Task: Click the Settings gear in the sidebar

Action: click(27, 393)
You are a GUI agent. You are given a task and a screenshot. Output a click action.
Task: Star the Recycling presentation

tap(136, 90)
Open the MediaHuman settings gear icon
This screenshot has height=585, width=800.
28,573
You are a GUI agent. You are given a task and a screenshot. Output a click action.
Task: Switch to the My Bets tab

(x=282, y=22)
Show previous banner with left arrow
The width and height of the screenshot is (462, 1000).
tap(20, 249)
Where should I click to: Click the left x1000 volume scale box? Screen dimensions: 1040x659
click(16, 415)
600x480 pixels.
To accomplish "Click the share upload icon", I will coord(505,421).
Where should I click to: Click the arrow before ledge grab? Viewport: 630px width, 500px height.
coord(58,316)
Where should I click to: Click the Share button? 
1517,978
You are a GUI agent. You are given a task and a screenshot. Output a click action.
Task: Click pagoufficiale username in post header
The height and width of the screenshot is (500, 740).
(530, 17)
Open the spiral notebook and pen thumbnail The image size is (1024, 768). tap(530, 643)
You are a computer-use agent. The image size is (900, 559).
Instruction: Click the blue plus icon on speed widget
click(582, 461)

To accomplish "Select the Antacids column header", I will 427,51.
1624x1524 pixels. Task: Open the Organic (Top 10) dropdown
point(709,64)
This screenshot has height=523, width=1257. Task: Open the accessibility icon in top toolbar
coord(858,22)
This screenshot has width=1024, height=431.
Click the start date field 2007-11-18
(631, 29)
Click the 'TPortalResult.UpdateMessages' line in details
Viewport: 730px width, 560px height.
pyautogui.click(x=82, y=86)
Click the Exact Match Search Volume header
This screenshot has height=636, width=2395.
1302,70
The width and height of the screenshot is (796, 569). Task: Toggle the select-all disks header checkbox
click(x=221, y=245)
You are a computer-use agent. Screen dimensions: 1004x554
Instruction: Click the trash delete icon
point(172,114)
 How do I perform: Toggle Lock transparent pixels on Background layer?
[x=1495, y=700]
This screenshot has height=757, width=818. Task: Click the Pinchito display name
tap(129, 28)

§ §

Copy out all of the material above word for word.

Task: Click the Settings gear in the sidebar

Action: click(27, 393)
You are a GUI agent. You are given a task and a screenshot. Output a click action.
Task: Star the Recycling presentation

tap(136, 90)
Open the MediaHuman settings gear icon
This screenshot has height=585, width=800.
28,573
You are a GUI agent. You are given a task and a screenshot. Output a click action.
Task: Switch to the My Bets tab

(x=282, y=22)
Show previous banner with left arrow
The width and height of the screenshot is (462, 1000).
tap(20, 249)
Where should I click to: Click the left x1000 volume scale box? Screen dimensions: 1040x659
click(16, 415)
600x480 pixels.
To accomplish "Click the share upload icon", I will coord(505,421).
Where should I click to: Click the arrow before ledge grab? Viewport: 630px width, 500px height.
coord(58,316)
Where should I click to: Click the Share button? 
1517,978
You are a GUI agent. You are given a task and a screenshot. Output a click action.
Task: Click pagoufficiale username in post header
The height and width of the screenshot is (500, 740).
(530, 17)
Open the spiral notebook and pen thumbnail The image size is (1024, 768). tap(530, 643)
You are a computer-use agent. The image size is (900, 559).
Instruction: Click the blue plus icon on speed widget
click(582, 461)

To accomplish "Select the Antacids column header", I will 427,51.
1624x1524 pixels. Task: Open the Organic (Top 10) dropdown
point(709,64)
This screenshot has height=523, width=1257. Task: Open the accessibility icon in top toolbar
coord(858,22)
This screenshot has width=1024, height=431.
Click the start date field 2007-11-18
(631, 29)
Click the 'TPortalResult.UpdateMessages' line in details
Viewport: 730px width, 560px height.
pyautogui.click(x=82, y=86)
Click the Exact Match Search Volume header
This screenshot has height=636, width=2395.
1302,70
The width and height of the screenshot is (796, 569). Task: Toggle the select-all disks header checkbox
click(x=221, y=245)
You are a computer-use agent. Screen dimensions: 1004x554
Instruction: Click the trash delete icon
point(172,114)
 How do I perform: Toggle Lock transparent pixels on Background layer?
[x=1495, y=700]
This screenshot has height=757, width=818. Task: Click the Pinchito display name
tap(129, 28)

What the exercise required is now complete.